It seemed like a deal for Dutch’s heirs. Dutch is pushing eighty. That’s eight times ten or five hundred and sixty in dog years. Not that we’re sure what kind of animal Dutch is, although he could pass for an iguana. He fancies himself a bulldog, a guardian, an activist investor. We thought Dutch was done when he married the thirty year old, but that just seems to have recharged him.

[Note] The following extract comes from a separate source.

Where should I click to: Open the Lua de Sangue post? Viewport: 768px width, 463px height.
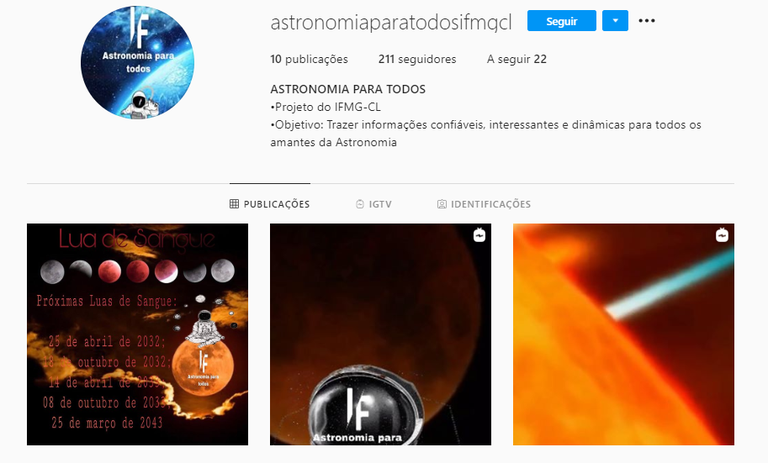click(138, 335)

Dutch closed our glad-handing remote corporate office in Rockefeller Center. Dutch closed our wholesale showroom at the Merchandise Mart. Dutch made us fire all of our secretaries. Because of Dutch we are looking to let or sell our Zen retreat in Barbados. I hate Dutch.
Dutch treats us all like surfs. His foreshortened torso, garbed in a white shirt two sizes too big and adorned with the sign of Satan--a string tie--bobs center stage at every quarterly meeting. He wears the type of glasses that have no rims on their top, but otherwise have thick, black, bat-like frames. When he looks at Clevon you can almost hear the word ‘boy’ welling up at the back of his Adam’s apple. The other members of the board, the perpetually cell phone engrossed keepers of other people’s money, have assured Clevon on more than one occasion that if he should, accidentally, reach over and pop off Dutch’s head, yank the heart of darkness out of his decapitated cavity, place the oozing thing upon the nice sample tile treatments in the board room and squish that sucker flat, most of the potential witnesses to such will be in no condition to give testimony against him. Although comforting, Clevon has yet to act upon this proposed initiative.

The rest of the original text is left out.